44Offence of driving when unlawfully in the United Kingdom

(1)The Immigration Act 1971 is amended in accordance with subsections (2) to (6).

(2)Before section 25 insert—

24CDriving when unlawfully in the United Kingdom

(1)A person commits an offence if—

(a)the person drives a motor vehicle on a road or other public place at a time when the person is not lawfully resident in the United Kingdom, and

(b)at that time the person knows or has reasonable cause to believe that the person is not lawfully resident in the United Kingdom.

(2)A person who is guilty of an offence under subsection (1) is liable on summary conviction—

(a)in England and Wales, to imprisonment for a term not exceeding 51 weeks, to a fine or to both;

(b)in Scotland or Northern Ireland, to imprisonment for a term not exceeding 6 months, to a fine not exceeding level 5 on the standard scale or to both.

(3)In relation to an offence committed before section 281(5) of the Criminal Justice Act 2003 comes into force, the reference in subsection (2)(a) to 51 weeks is to be read as a reference to 6 months.

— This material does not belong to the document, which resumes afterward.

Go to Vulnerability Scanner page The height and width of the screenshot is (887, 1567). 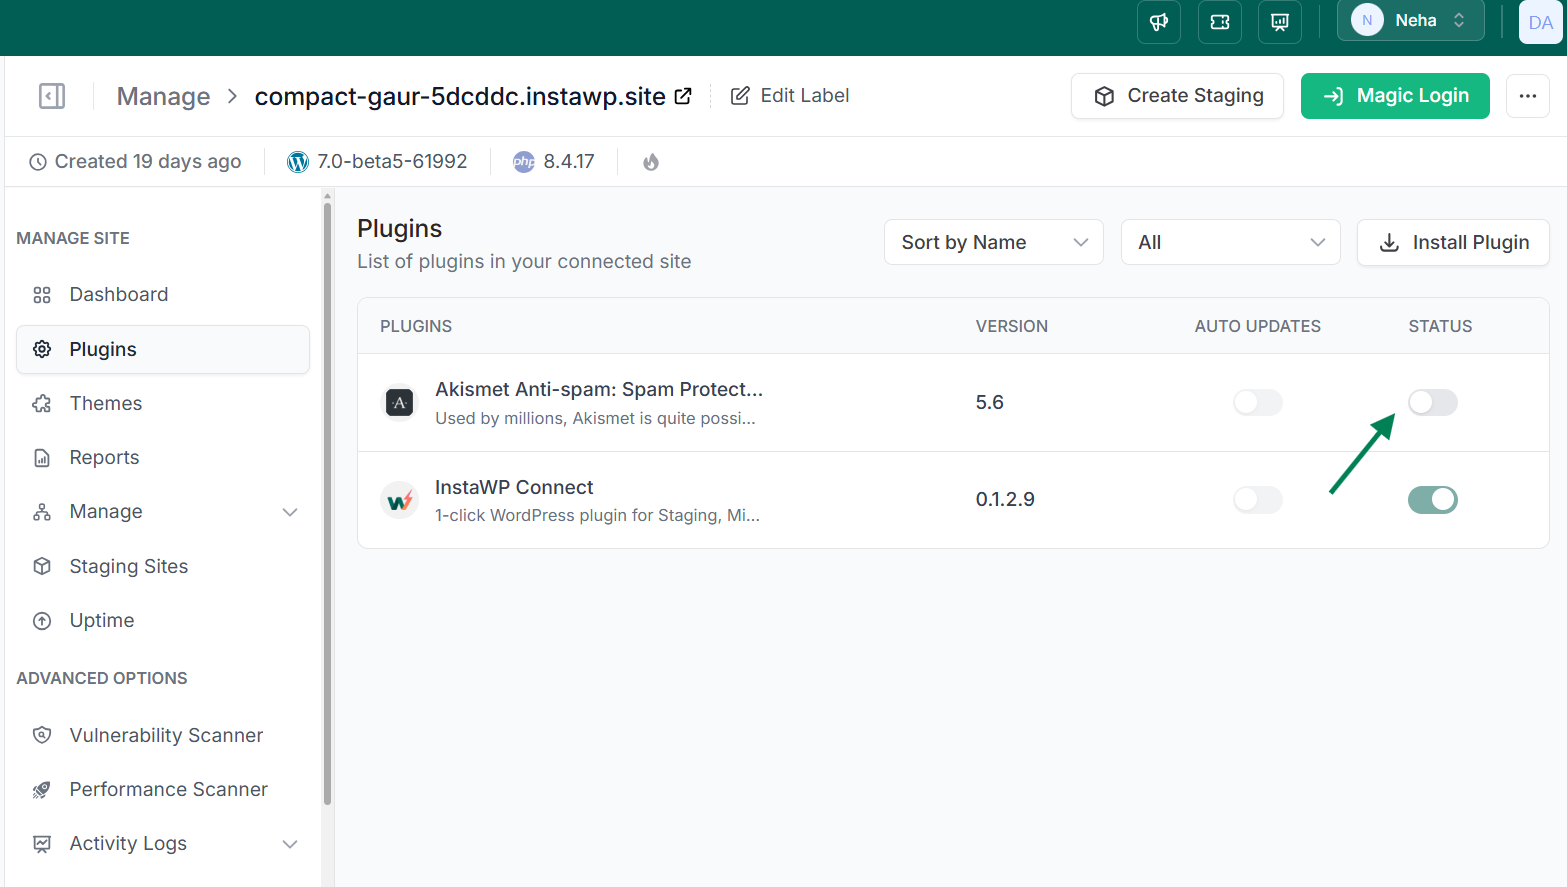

(4)In this section “motor vehicle” and “road”—

(a)in relation to England and Wales and Scotland, have the same meanings as in the Road Traffic Act 1988;

(b)in relation to Northern Ireland, have the same meanings as in the Road Traffic (Northern Ireland) Order 1995 (SI 1995/2994 (NI 18)).

(5)For the purposes of this section a person is not lawfully resident in the United Kingdom if the person requires leave to enter or remain in the United Kingdom but does not have it.

24DDetention of motor vehicles

(1)If a person (“P”) has been arrested for an offence under section 24C committed in England and Wales or Northern Ireland, a senior officer or a constable may detain a relevant vehicle.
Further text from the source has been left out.